YOUR ASSIGNMENT
Can you reproduce, word for word, the part of the discussion about the "Addams Family" role from "My D has played" to "dark heavy stuff…)"?

=== SOURCE TEXT ===

Alice Beineke in "Addams Family"

I am uncomfortable with my 18 year-old daughter playing a sexually frustrated middle-aged woman who, in many stagings, crawls on all fours on a dinner table. This would be D’s last school musical, and it seems like an unfortunate way to end her high school career. I don’t see a lot of artistic merit to the play. D does not want to be perceived as a “quitter” but is not happy with the role. Any thoughts about how to proceed?

My D has played many characters that have made me (or my husband, or her grandparents) uncomfortable. She’s been assaulted, murdered, and made the worst possible life choices… onstage. It’s part of the gig. No one gets to be the girl next door every time. One of my favorite comments came from my dad when D was playing Maureen in Rent Senior year (who crawled around on quite a few things). During a scene with Joann, Dad turned to me and said “well, I got used to her kissing Boys onstage, I guess I will have to work on getting used to girls too.”. And just wait - It gets MUCH edgier in college… (my D did Antigone this past fall- DANG that was some dark heavy stuff…)

=== MATERIAL PROVIDED ===

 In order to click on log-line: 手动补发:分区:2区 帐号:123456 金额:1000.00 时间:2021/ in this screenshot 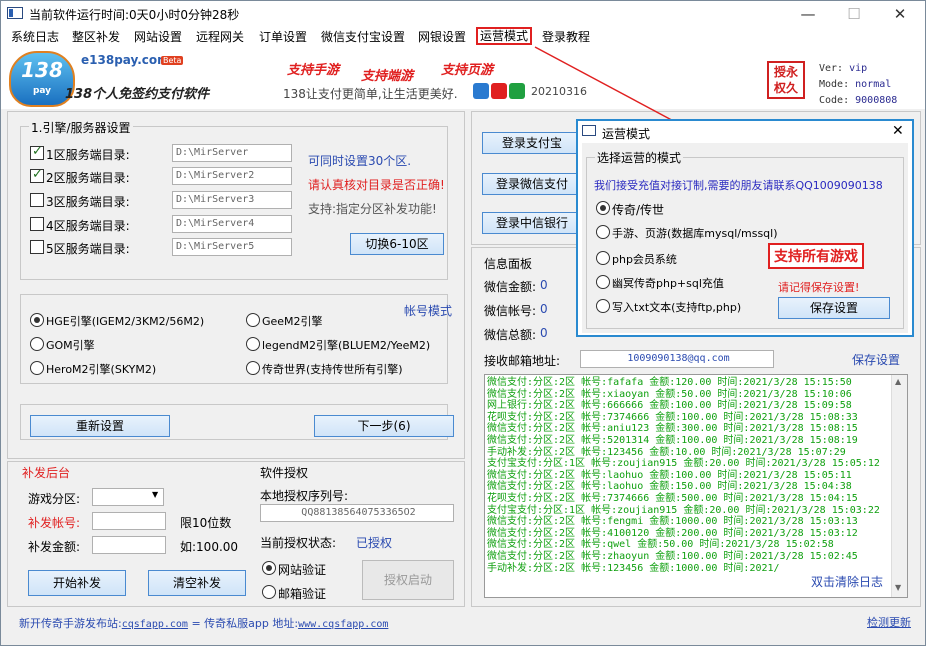, I will do `click(634, 568)`.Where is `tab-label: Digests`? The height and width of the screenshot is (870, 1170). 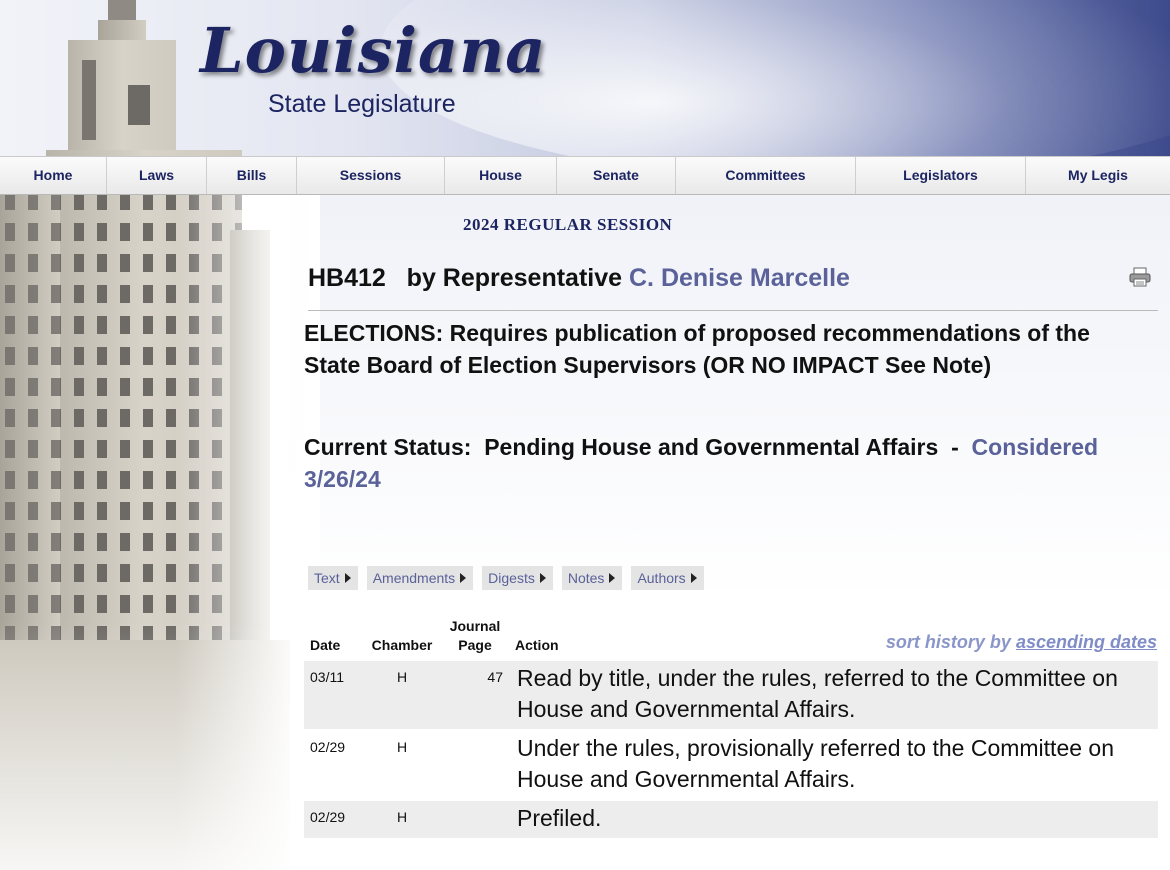 tab-label: Digests is located at coordinates (512, 578).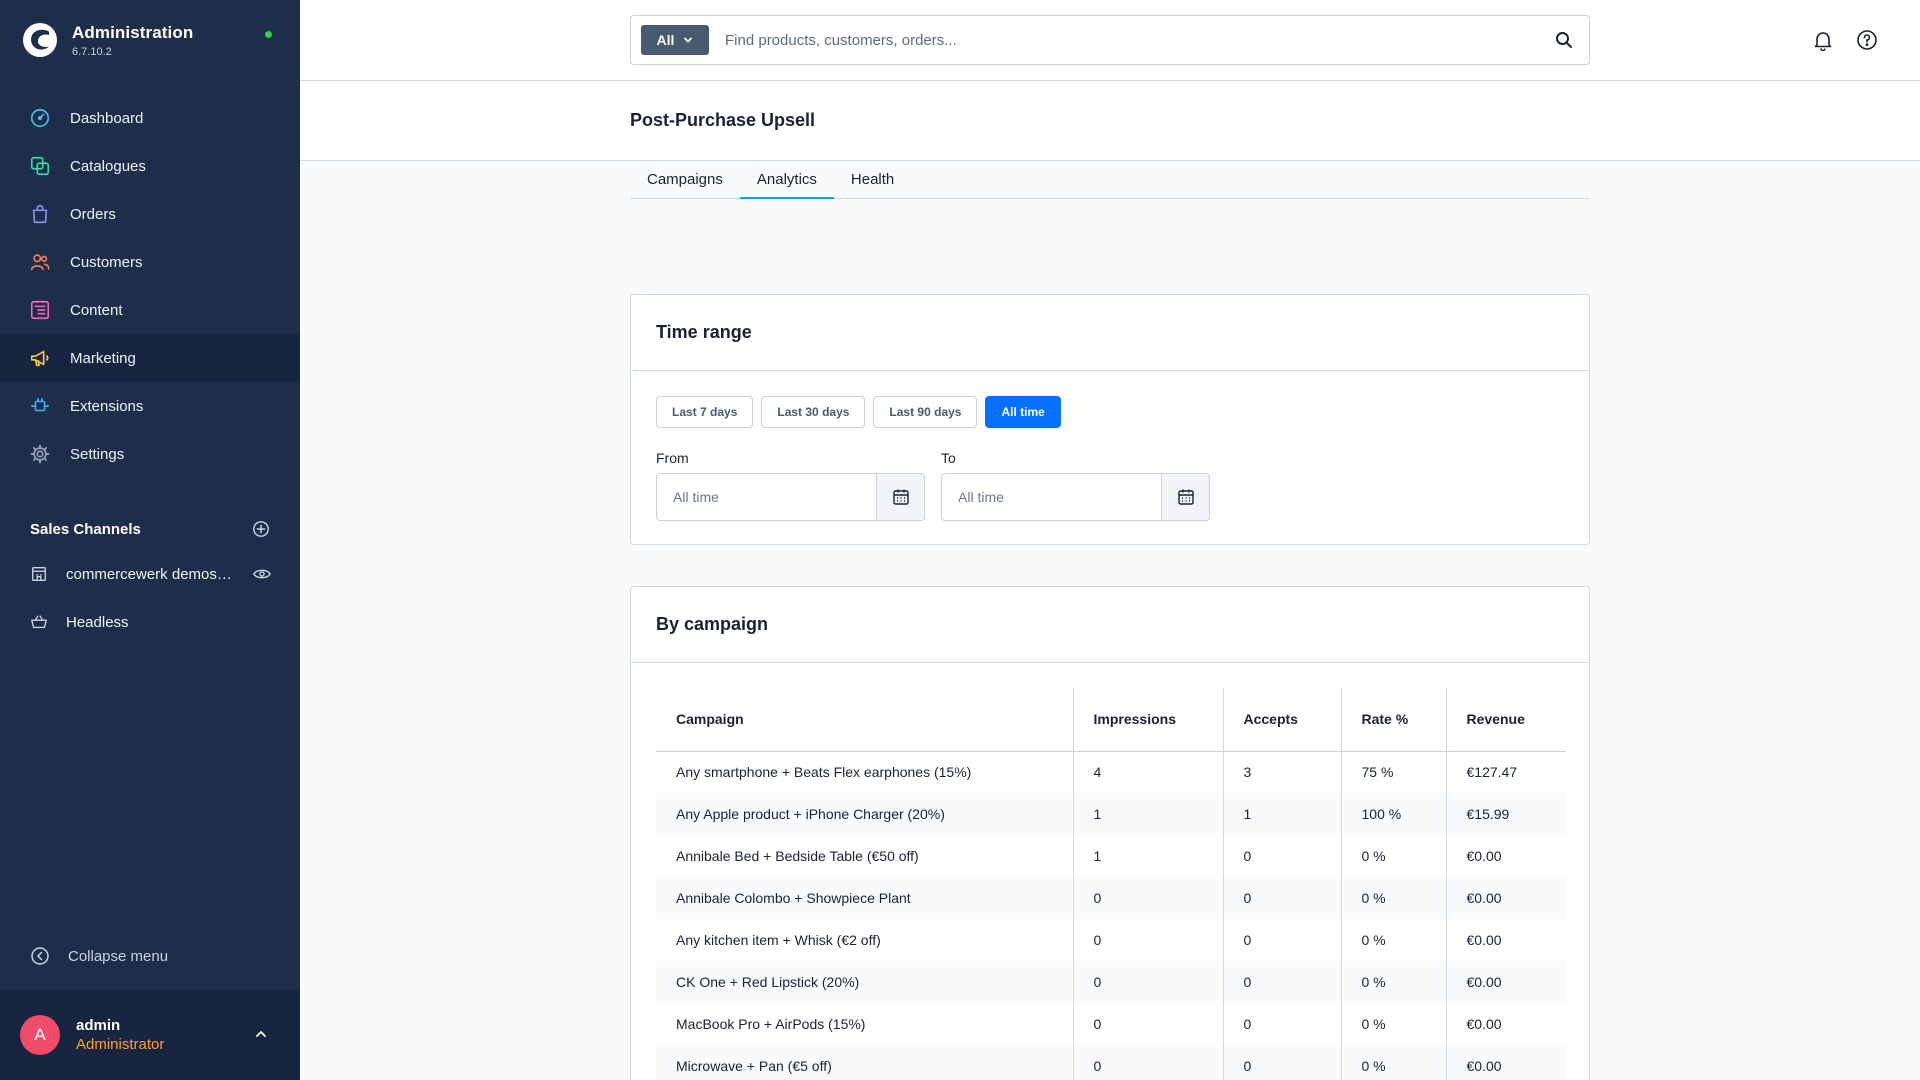 This screenshot has width=1920, height=1080. I want to click on campaign-cell: Any kitchen item + Whisk (€2 off), so click(778, 940).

===

RESULT OF THE EXERCISE
My D has played many characters that have made me (or my husband, or her grandparents) uncomfortable. She’s been assaulted, murdered, and made the worst possible life choices… onstage. It’s part of the gig. No one gets to be the girl next door every time. One of my favorite comments came from my dad when D was playing Maureen in Rent Senior year (who crawled around on quite a few things). During a scene with Joann, Dad turned to me and said “well, I got used to her kissing Boys onstage, I guess I will have to work on getting used to girls too.”. And just wait - It gets MUCH edgier in college… (my D did Antigone this past fall- DANG that was some dark heavy stuff…)